Writer-director Carl Franklin's low-budget 1992 breakthrough movie, "One False Move," was the work of a smart, complicated, provocative talent clearly destined for a wider arena.

Following a cable-TV detour to make the much-praised "Laurel Avenue," Franklin is back on the big screen with a private-eye thriller that has some of the style and punch of such 1940s classics as "Murder My Sweet" and "The Big Sleep."

The movie's also set in that period, in the summer of 1948 in booming Los Angeles - which gives Denzel Washington the perfect escape from the contemporary roles which disappointed following his remarkable performance in "Malcolm X."

He plays Easy Rawlins, a World War II veteran who's jobless and behind on his house payments and accepts a wad of cash to track down a mystery woman (Jennifer Beals). It seems like a simple job, but as he accepts more payments he finds himself drawn into an underworld of crooks, corrupt cops, bigots and trigger-happy types. Implicated in two murders, he's finally forced to acquiesce in the face of mayhem beyond his control.

What keeps this film-noir mix from becoming overly familiar is Franklin's sardonic wit, which is drawn partly from his perspective as an African-American filmmaker addressing the social status of black war heroes in post-war urban America. (Of course it's also drawn from the mystery novels of Walter Mosley, who created the Rawlins character five years ago.)

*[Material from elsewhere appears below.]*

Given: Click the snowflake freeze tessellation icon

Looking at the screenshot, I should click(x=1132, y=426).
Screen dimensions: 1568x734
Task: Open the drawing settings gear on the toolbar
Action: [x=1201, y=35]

There are times when you may think Rawlins is too contemporary, too unaware that certain doors are closed to him. But Franklin usually pulls you back into the period with a scene that emphasizes the emerging black ghetto, or a suspect politician who claims to be "a friend of the Negro."

Eventually the movie achieves an edgy identification with Rawlins, who is an accepted part of post-war society (he's a decorated war hero) and at the same time an outsider, competing for jobs in a segregated world. In the tradition of "In the Heat of the Night" and "Crossfire," the movie works as both a satisfying mystery thriller and an indictment of prejudice.

Franklin uses Tak Fujimoto's moody photography and songs by Duke Ellington, Frank Loesser and Thelonious Monk, supplemented by Elmer Bernstein's noirish score, to suggest the period. Inspired by an L.A. library photo exhibit, "Shades of L.A.," he's also made this nostalgia quite specific, cleverly evoking the city's thriving post-war black neighborhood, Central Avenue.

Washington always seems in tune with Franklin's intentions, playing Rawlins as a mixture of canny private eye and wary out-of-towner. In her best role to date, Beals communicates some of the hothouse seductiveness of film noir's best bad girls.

Tom Sizemore is convincingly thuggish as the con man who hires Rawlins, while Terry Kinney has a poignant near-cameo. Perhaps the most striking performance is by Don Cheadle, who captures the bewildering instability of Rawlins' childhood pal, Mouse, in a way that makes the finale anything but pat.